Pourquoi un fournisseur unique compte pour les programmes de satellites
Pour un opérateur de satellites ou un planificateur de mission, la propulsion signifiait jusqu'ici gérer deux relations fournisseurs distinctes: l'une pour les propulseurs électriques, l'autre pour les systèmes chimiques et les réservoirs, chacune avec son propre processus de qualification, sa documentation et son support. Réunir les deux sous ENPULSION retire aux équipes de programme une couche de travail d'intégration qu'elles assumaient depuis des années.
Le prix à payer, c'est la concentration. Moins de fournisseurs indépendants de propulsion signifie moins d'alternatives si un fournisseur unique subit un retard, un problème de qualité ou une limite de capacité, une considération que des acheteurs institutionnels comme l'ESA pèsent au même titre que la commodité. La diversité des fournisseurs a longtemps été traitée comme une forme de résilience dans les programmes spatiaux, et cet accord réduit ce groupe d'un nom.
Un contrôle de sécurité britannique impose le rythme
Le rachat est soumis à l'autorisation prévue par le National Security and Investment Act britannique de 2021, le régime que Londres utilise pour examiner les investissements dans des secteurs sensibles comme l'espace et la technologie de propulsion. Ce contrôle s'applique même si ENPULSION est basée en Autriche, un pays aligné sur l'UE et l'OTAN et aux liens étroits avec le Royaume-Uni.

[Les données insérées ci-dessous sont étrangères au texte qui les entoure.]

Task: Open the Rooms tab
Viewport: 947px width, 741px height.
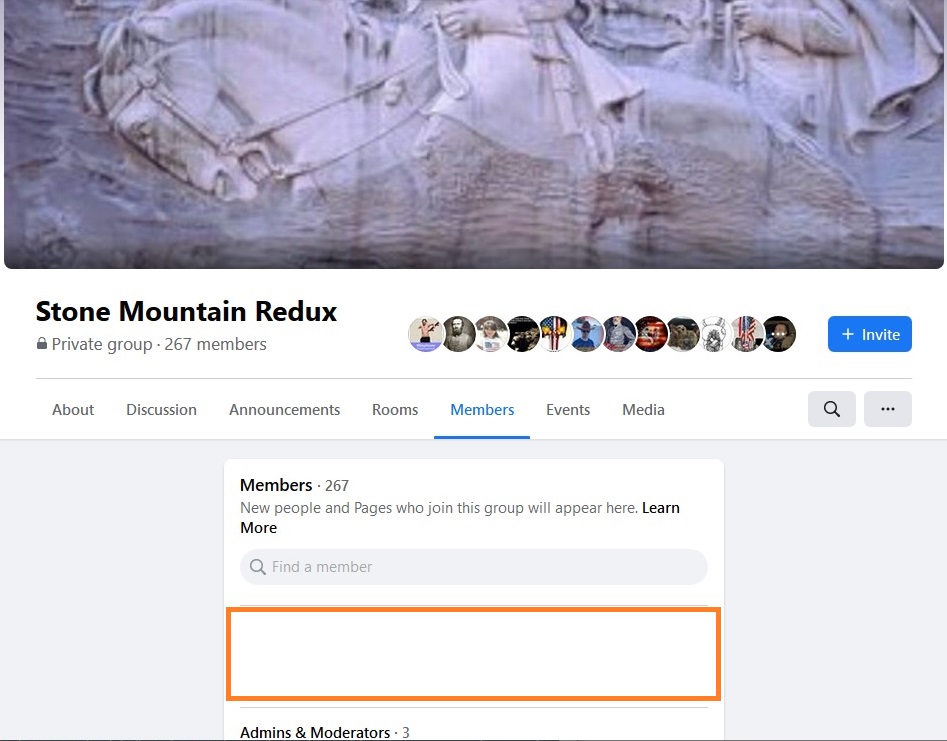Action: point(395,409)
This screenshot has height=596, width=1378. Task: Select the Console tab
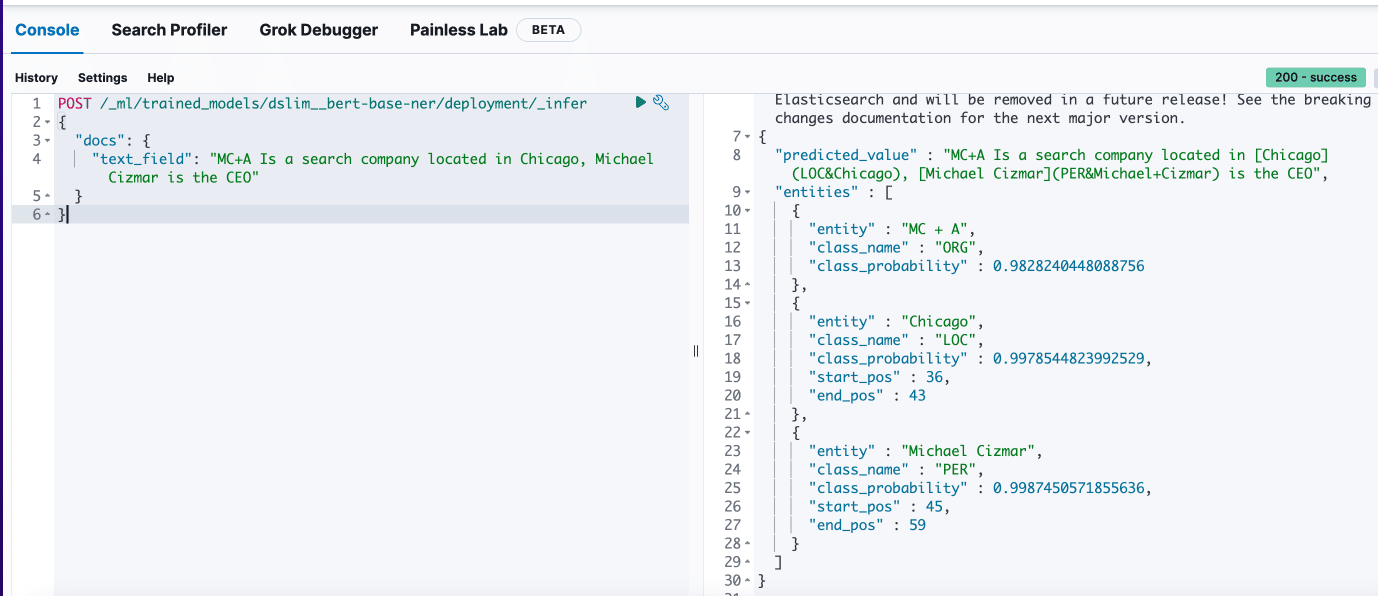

Cette obligation de feu vert rappelle que la technologie de propulsion est assez proche des applications à double usage et de défense pour nécessiter l'aval du gouvernement, quelle que soit la proximité amicale du pays d'origine de l'acheteur. Les conditions de l'accord n'ont pas été divulguées, et sa finalisation dépend d'un examen qui aboutisse sans conditions qui en modifieraient la structure.
Bâti sur une levée de fonds récente
ENPULSION vise Lift Me Off environ cinq mois après avoir bouclé une levée de fonds de croissance de 22,5 millions d'euros en mars 2026, menée par Nordwind Growth, un capital que l'entreprise avait destiné à l'expansion de sa présence sur le marché américain. Le rachat suggère que ce capital sert autant à élargir les capacités qu'à étendre la portée géographique.
Pour les investisseurs et les concurrents qui observent la chaîne d'approvisionnement spatiale européenne, l'enchaînement compte: une levée de fonds suivie en moins de six mois d'un rachat signale une entreprise qui élargit rapidement ce qu'elle peut vendre, pas seulement où elle le vend. La poursuite de ce rythme dépendra en partie de la rapidité avec laquelle le contrôle britannique aboutira.